新しいお金を集める仕組みとお金の使い方を再構築
 先ほど、経産省が作った日本標準産業分類を見直す必要が有るという議論がありましたが、日本の日本標準産業分類を考えると、とてもじゃないが成り立たない、全く新しい産業構造の仕組みというのを議論しながら、クリエイティブ産業の在り方について考える必要があります。そして、集客・ 集金装置みたいなものも考える必要があります。それは、これまでの製造業とか技術立国とは全く違う仕組みになっていくような気がしています。そのために何が必要かというと、補助金の政策ではなく、民間・マイクロファイナンス・ファンドとか、ネットワークファイナンスジャパンみたいな仕組み等であり、これまでとは違う動きをやるべきです。補助金や政府のお金をあてにするのではなく、それこそ、ファンドやファイナンス等に実際に参加してもらえるビジョンをどう作れるかが成功のキーになります。もう一つうまく行かない理由があります。それは、基本的にソフト産業立国構想というのはマンパワーがベースになっていることです。経産省のクリエイティブデザイン室だって、ヒトとモノとコトと言って、ヒトが入っています。ところが、国は補助金を企業にはつけても、人にはつけないのです。これは、企業は社長が交代しても続くから安全だが、人の場合は交通事故で逝かれたら終わりだ、という理論で、人にはお金を付けないのです。これはイギリスや韓国と全く異なります。サッチャーさんは、「今のイギリスがあるのはビートルズのおかげだ」とはっきり言っています。これはマンパワーを認めている証拠です。一方の我が国日本は企業優先であり、この根本的な考え方にうまくいかない要因があるのです。香港デザインセンターがハブにウォールストリートなりえる、という話がありますが、実際に去年の香港デザインセンターのDFAの審査に立ち会った際は、 ものすごい待遇でした。行きもビジネスクラス、現地では24時間連絡できるコンシェルジュが付き、ちょっとホテルを出て買い物をするにも、いつもタクシーが来てコンシェルジュ付きです。英国のUKTIのインビテーションによるビジネスマッチッグも同様で、飛行機こそエコノミーではありますが、往復の飛行機代と滞在費は英国持ち、さらに現地では外務省の外交官と通訳が常にホテルに迎えにきます。こんなことは日本では考えられません。日本政府は、人を信じていないのです。
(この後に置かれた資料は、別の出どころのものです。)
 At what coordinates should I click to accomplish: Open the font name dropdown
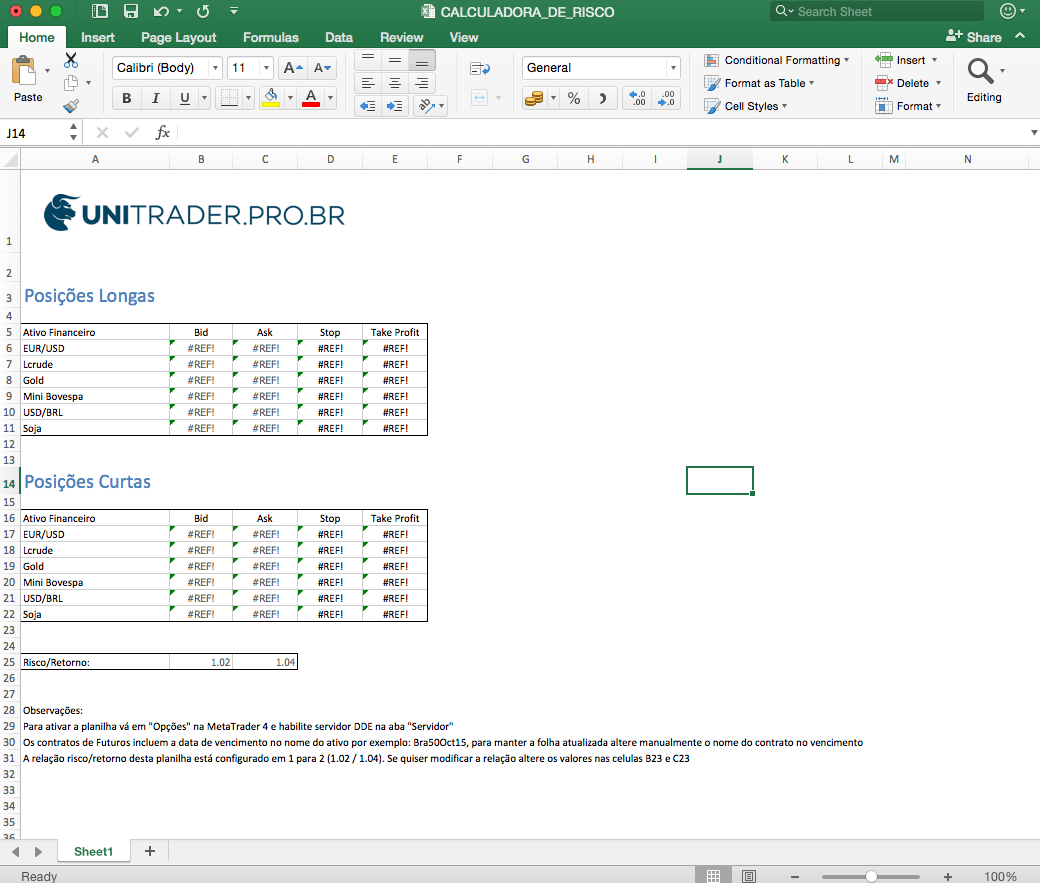pos(215,68)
コンテンツメディア産業も韓国に持っていかれるかもしれない
 韓国・釜山市の海浜リゾート・海雲台(ヘウンデ)。映画センターを築き、釜山市一帯に6万平方メートルの敷地にアニメータを育てる施設を建設しています。韓国は、文化産業が21世紀の産業をリードするものであると位置付け、日本のマンガに対してMANHWA(マンファ)という言葉を流通させる戦略をとっています。一方の日本では、コンテンツメディアの殿堂が秋葉原にできるところが、民主党の仕分けに合って、実現出来なくなってしまいました。その結果として、日本のコンテンツクリエイター達が、韓国のメディアと契約してコンテンツを作っています。韓国はマンガやアニメにおいても日本を席巻しようとしているのです。私達が感じているこの危機感を、我が国がどれだけ理解しているのでしょうか。前回の議論で、日本の有名なアニメのコンテンツの使用権の多くはヨーロッパに売られてしまっているという話がありましたが、日本にそれ等のコンテンツをビジネスとして捉えて産業に育てる事は出来ないのでしょうか。儲ける仕組みが無いため、コンテンツクリエータやアニメータは、一部の人たちを覗いて赤貧の生活をしています。この人達はかつての、日本の電気メーカをリストラされ韓国や中国の企業にハンティングされた技術者やデザイナーの様に流出してしまいます。このような危機を打開し、日本の電機メーカーの敗北の鉄を踏まない様な仕組みと、クリエーターが適切な収入が得られる仕組みとその支援が、今後極めて重要かもしれません。今の行政のやり方では、何か事業をしました、という実績しか残りません。「我々も努力したんですけどね...?」という言い訳の為に。韓国はコンテンツ振興院を設け補助金約1800億ウォン(133億円)投入、「21世紀は、文化産業がすべての産業をリードするようになる。」として、最も重要な戦略として位置づけています。1990年代から始められたその文化戦略は、近年その成果が現れてきています。韓国ドラマやK-popの普及しているベトナム等の東南アジア諸国やその他の新興国では、韓国の生活スタイルに憧れを持ち始めています。このことがさらに韓国の生活家電のブランド向上に大きく貢献している事も認識しなくてはなりません。中国も、2007年の共産党大会で「文化軟実力(文化のソフトパワー)」 を重要国策の一つに位置付け、映画やアニメ産業育成に注力し、「動漫(アニメ)産業基地」を 大連、天津、長沙など約20カ所につくり、従業員1千人を超えるアニメ企業が育っているのです。